Unfinished developments are housing complexes, unfinished buildings, unfinished works, which for different reasons have not been completed and delivered and therefore are a percentage of their execution.
1.- Not has been completed the percentage of sales that allows the execution of the promotion
2.- Not achieving the percentage to sign the developer’s loan
3.- Poor management of resources in their economic plan
4.- Poor selection of the land and its purchase price, which hampers the final price of the homes to be competitive.
5.- Market factors that cause the demand to be reduced and leave the promotion out of the market.
How to access to unfinished promotions to invest?
Our company has access through different sources to unfinished developments, which it analyzes to put them in investment value.

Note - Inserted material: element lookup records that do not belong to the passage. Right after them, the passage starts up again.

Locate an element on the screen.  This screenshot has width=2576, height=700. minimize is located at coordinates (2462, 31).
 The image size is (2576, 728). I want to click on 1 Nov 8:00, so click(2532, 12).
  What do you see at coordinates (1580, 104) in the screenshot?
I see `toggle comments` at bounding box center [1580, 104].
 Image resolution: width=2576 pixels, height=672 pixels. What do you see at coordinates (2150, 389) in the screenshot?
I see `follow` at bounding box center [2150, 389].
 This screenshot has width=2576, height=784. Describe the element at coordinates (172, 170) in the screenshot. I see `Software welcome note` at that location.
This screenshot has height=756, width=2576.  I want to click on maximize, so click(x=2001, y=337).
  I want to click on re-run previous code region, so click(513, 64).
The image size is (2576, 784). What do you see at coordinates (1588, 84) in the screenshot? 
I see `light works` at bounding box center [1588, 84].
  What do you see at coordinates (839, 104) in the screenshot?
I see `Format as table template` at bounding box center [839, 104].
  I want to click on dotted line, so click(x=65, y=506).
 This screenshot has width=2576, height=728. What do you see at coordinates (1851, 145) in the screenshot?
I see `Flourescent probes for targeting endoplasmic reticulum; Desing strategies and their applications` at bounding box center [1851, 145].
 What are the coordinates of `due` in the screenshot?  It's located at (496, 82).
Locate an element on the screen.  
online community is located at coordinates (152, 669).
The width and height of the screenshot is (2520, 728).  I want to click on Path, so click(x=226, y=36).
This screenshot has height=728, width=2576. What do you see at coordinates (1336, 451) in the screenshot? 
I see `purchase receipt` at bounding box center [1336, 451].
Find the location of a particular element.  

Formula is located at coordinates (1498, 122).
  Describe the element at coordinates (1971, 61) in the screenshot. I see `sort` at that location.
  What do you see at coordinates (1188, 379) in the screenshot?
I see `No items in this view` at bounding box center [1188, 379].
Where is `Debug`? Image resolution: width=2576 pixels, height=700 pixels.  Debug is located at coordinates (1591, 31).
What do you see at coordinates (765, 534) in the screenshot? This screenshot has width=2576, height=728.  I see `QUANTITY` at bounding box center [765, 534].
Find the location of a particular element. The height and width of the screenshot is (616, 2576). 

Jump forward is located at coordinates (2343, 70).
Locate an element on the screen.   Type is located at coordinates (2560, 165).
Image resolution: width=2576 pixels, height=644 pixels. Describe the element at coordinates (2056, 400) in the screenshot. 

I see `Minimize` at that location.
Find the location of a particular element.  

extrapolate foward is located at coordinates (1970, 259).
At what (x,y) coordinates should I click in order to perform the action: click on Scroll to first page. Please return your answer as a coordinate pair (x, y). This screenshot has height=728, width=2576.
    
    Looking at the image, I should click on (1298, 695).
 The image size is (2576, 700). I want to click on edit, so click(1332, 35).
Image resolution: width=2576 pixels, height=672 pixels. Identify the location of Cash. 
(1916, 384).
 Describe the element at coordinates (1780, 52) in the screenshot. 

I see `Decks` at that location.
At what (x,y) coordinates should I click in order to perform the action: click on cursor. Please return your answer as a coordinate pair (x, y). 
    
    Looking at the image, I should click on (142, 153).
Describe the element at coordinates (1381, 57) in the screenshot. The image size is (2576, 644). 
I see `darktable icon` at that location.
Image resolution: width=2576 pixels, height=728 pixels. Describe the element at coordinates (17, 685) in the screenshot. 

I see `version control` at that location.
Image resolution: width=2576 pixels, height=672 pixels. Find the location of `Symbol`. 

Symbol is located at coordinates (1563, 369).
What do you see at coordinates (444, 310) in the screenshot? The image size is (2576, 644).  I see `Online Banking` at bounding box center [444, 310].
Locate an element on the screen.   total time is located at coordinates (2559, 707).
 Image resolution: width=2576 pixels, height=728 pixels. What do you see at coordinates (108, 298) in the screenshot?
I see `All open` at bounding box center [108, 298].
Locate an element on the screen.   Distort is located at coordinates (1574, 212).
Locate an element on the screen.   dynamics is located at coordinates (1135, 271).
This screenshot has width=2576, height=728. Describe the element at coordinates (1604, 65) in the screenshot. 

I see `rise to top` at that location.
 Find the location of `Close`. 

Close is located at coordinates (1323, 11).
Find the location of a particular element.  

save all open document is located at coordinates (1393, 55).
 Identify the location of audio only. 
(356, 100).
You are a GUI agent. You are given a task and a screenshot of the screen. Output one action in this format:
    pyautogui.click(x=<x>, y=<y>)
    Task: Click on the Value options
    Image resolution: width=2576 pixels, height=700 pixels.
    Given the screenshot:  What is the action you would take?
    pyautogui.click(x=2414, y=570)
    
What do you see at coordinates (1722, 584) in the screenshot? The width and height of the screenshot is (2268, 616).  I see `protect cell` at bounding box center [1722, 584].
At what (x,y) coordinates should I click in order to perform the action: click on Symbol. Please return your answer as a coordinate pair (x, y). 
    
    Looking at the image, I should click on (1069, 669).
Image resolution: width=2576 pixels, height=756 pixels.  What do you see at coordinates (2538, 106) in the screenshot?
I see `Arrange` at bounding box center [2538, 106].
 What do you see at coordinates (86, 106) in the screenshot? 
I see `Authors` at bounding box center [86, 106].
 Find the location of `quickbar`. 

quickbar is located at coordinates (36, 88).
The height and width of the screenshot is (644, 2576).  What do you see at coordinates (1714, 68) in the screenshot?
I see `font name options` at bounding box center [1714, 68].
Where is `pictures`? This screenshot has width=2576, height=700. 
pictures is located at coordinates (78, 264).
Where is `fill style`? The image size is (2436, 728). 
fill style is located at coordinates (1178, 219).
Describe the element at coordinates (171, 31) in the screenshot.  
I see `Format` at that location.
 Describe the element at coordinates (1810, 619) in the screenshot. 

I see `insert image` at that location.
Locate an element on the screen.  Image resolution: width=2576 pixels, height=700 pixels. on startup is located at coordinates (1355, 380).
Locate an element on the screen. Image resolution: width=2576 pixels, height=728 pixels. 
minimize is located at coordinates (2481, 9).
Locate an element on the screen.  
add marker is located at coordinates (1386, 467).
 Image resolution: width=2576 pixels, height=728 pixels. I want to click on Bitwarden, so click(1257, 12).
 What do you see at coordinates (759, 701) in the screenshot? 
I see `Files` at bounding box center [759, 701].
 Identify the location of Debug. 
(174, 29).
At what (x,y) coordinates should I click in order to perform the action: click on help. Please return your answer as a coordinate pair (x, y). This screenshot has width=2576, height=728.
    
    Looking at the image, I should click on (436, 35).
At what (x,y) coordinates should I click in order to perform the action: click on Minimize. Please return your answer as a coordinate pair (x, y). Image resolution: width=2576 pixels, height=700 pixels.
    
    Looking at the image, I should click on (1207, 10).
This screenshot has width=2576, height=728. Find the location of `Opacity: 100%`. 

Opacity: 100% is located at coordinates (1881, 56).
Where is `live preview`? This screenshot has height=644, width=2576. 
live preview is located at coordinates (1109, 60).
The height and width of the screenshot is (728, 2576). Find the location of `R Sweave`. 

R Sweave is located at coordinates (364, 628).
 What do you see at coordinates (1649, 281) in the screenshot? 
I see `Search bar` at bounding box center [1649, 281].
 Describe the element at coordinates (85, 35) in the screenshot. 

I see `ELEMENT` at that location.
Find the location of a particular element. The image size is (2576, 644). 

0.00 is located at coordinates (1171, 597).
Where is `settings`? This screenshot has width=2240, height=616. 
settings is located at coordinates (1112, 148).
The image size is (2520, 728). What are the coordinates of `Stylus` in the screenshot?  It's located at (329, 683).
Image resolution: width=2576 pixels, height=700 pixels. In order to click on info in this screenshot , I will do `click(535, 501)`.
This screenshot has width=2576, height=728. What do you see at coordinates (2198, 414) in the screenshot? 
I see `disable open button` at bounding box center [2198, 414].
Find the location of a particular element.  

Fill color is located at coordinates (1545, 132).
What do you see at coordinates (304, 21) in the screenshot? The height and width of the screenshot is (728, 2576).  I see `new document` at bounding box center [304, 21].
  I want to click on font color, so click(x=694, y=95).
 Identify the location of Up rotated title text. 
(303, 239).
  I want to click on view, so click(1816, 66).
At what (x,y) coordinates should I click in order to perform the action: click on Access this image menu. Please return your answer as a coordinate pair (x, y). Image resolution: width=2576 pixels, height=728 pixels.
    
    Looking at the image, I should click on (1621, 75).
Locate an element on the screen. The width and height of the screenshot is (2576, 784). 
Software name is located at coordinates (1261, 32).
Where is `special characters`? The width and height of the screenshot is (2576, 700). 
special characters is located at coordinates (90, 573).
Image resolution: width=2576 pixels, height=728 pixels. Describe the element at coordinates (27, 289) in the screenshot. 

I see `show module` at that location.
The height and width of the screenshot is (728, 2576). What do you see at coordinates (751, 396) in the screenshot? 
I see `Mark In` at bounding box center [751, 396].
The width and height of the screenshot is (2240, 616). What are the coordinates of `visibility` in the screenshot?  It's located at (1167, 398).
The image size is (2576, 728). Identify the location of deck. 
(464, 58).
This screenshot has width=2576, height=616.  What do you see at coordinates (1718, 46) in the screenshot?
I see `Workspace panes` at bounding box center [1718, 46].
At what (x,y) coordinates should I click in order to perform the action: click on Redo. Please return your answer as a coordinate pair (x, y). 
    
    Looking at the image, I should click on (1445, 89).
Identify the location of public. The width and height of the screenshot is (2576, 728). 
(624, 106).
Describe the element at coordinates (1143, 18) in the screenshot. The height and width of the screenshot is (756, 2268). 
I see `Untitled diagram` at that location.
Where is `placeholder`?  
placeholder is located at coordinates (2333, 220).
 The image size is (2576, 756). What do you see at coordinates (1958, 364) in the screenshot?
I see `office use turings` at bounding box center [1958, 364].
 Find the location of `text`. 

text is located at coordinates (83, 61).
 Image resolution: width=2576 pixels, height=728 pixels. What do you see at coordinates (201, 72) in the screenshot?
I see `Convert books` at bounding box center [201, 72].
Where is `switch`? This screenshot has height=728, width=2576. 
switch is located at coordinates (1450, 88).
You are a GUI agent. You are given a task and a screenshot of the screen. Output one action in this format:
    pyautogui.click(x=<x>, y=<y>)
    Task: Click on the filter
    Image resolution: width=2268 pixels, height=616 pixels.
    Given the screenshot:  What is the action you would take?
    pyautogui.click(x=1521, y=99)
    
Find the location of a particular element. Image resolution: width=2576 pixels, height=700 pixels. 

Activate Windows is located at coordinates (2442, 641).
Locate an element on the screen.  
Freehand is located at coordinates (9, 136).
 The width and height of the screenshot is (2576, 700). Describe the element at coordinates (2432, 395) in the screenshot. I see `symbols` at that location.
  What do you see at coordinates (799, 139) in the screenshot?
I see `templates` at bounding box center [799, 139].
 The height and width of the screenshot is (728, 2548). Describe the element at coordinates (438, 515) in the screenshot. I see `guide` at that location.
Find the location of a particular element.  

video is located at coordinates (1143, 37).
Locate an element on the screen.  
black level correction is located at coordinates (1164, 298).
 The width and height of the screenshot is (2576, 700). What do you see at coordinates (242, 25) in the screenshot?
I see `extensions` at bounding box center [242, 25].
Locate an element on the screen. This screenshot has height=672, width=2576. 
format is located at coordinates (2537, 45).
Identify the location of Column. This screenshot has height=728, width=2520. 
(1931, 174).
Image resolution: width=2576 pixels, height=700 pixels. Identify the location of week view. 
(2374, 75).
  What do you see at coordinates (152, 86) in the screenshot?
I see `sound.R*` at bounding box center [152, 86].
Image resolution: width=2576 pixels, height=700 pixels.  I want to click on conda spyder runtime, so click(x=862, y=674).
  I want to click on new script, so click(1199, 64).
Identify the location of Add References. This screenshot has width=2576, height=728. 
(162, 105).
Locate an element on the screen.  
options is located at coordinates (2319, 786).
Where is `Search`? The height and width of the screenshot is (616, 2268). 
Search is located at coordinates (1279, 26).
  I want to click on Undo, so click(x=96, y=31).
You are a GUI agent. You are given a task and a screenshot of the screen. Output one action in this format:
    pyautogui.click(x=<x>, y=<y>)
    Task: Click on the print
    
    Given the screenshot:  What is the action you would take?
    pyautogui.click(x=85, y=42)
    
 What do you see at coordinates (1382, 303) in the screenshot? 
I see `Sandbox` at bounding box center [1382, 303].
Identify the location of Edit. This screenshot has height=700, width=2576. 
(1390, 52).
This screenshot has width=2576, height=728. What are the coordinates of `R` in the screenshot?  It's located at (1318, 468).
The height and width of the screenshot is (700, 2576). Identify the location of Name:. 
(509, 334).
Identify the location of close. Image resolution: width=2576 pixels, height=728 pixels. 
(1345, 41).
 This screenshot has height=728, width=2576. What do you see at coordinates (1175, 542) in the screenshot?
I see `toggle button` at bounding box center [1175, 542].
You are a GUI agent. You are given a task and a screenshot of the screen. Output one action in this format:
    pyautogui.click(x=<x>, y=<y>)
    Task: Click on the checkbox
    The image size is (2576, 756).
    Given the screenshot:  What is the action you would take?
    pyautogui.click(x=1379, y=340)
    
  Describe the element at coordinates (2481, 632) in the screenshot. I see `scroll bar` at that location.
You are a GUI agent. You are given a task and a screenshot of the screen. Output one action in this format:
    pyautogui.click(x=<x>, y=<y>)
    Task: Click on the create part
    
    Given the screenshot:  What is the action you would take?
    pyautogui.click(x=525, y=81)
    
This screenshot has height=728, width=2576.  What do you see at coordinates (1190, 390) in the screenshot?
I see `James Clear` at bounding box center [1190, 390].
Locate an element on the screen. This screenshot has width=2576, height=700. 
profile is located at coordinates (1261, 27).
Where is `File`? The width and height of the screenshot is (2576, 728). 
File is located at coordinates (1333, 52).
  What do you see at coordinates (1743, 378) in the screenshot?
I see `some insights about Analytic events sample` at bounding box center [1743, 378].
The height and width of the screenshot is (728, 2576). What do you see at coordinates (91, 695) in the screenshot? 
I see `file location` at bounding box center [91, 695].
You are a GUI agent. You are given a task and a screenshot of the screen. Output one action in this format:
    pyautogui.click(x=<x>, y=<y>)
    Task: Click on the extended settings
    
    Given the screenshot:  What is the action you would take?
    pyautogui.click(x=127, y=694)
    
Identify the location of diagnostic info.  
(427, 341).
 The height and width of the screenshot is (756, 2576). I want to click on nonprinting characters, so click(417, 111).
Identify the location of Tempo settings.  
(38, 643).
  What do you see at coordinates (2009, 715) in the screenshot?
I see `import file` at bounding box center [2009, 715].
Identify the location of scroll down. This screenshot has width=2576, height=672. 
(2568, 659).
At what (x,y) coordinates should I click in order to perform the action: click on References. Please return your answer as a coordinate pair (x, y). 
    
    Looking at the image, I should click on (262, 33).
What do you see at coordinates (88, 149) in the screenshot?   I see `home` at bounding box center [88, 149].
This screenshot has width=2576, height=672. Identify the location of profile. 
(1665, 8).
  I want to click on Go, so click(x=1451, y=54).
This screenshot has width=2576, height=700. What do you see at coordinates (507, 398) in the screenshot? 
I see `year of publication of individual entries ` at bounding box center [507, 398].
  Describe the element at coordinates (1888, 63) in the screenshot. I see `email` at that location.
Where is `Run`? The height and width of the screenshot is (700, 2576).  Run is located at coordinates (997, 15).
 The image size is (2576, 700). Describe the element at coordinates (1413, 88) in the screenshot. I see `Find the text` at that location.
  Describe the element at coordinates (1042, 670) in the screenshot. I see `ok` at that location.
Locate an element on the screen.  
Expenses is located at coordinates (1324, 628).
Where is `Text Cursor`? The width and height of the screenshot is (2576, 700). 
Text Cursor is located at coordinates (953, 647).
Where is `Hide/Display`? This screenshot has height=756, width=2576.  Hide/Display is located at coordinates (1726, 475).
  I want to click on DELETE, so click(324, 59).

Our company has among its team practicing insolvency administrators regulated that connect with other professionals to detect operations Attractive to the discount that allow profitable investment operations.
What are insolvency proceedings?
Let’s start by explaining what an insolvency proceeding is and then tell you who can apply for it, when, the types of insolvency proceedings that exist and their different effects. We could define an insolvency proceeding as an instrument that every company has to solve an extraordinary economic situation and crisis. Specifically, a company can file for insolvency proceedings when it does not have sufficient liquidity to meet its obligations. Therefore, it is closely related to the lack of solvency of the companies.
Thus, the Insolvency Law 22/2003 of July 9, 2003 provides that only companies that “are unable to regularly meet their due obligations” will be subject to insolvency proceedings.
This tool is used in order to be able to solve this situation and pay all the debts that have been assumed with the creditors.
For this, the debtor must prove that the insolvency is “actual or imminent”. Thanks to this, it will be able to execute a 50% write-off of the credits classified as ordinary.
Types of insolvency proceedings:
There are two ways of filing for insolvency proceedings:
Voluntarily. In this case it is the individual or person responsible for the company who does so. It is important to emphasize that such person, if he/she is aware of information that foresees the bankruptcy of the company, is obliged to file for insolvency proceedings. Otherwise, he/she may be fined and even criminally charged if the judge considers that the bankruptcy is caused by illicit purposes.
Forced. If it is one of the partners or creditors who request the bankruptcy. This can occur when there are disagreements with the management of the company. Here it is a judge who processes the request for insolvency proceedings and decides whether or not it is finally carried out.